▸ REQUIRED ACTION: In the thread below about reading a CSV file with Apache Flink, the compiler error message gives the parameters of readCsvFile. List every parameter whose declared type is exactly String, not an array of String.

▸ TEXT:
_ _ _

I need to read a CSV file that has 6 columns, of type Integer, String, String, String, Integer, Integer, respectively. I would like to use Apache Flinks' ExecutionEnvironment.readCsvFile
method, but I keep getting typing and argument errors. I currently have:
val env = ExecutionEnvironment.getExecutionEnvironment
val lines = env.readCsvFile[Integer, String, String, String, Integer, Integer]("C:/Users/zoldham/IdeaProjects/flinkpoc/Data/gun-violence-data_01-2013_03-2018.csv")
And get
Error:(43, 32) wrong number of type parameters for method readCsvFile: [T](filePath: String, lineDelimiter: String, fieldDelimiter: String, quoteCharacter: Character, ignoreFirstLine: Boolean, ignoreComments: String, lenient: Boolean, includedFields: Array[Int], pojoFields: Array[String])(implicit evidence$1: scala.reflect.ClassTag[T], implicit evidence$2: org.apache.flink.api.common.typeinfo.TypeInformation[T])org.apache.flink.api.scala.DataSet[T]
Note that these are lines 42 and 43. What would the proper syntax look like? I have been unable to find any examples to use as a baseline for what it should look like. Thanks!
You need to specify a tuple or a case class as input type. Try the following:
val env = ExecutionEnvironment.getExecutionEnvironment
val lines = env.readCsvFile[(Integer, String, String, String, Integer, Integer)]("C:/Users/zoldham/IdeaProjects/flinkpoc/Data/gun-violence-data_01-2013_03-2018.csv")

_ _ _

▸ DATASET CONTENT:
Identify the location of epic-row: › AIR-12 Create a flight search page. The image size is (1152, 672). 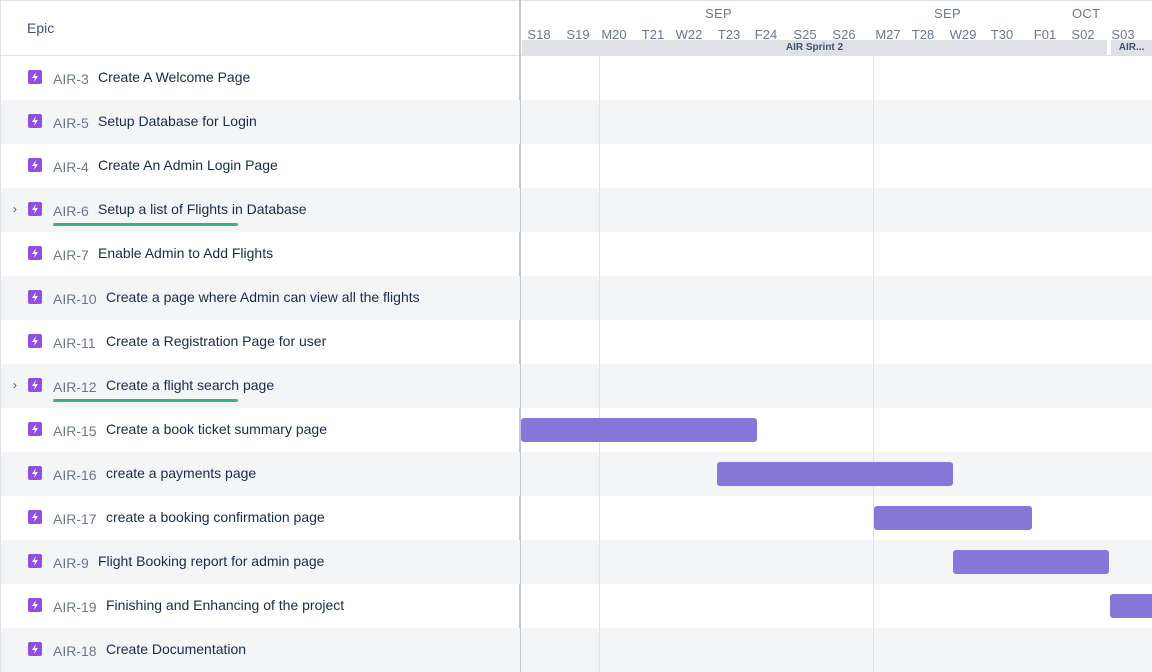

_ _ _

▸ ANSWER SECTION: filePath, lineDelimiter, fieldDelimiter, ignoreComments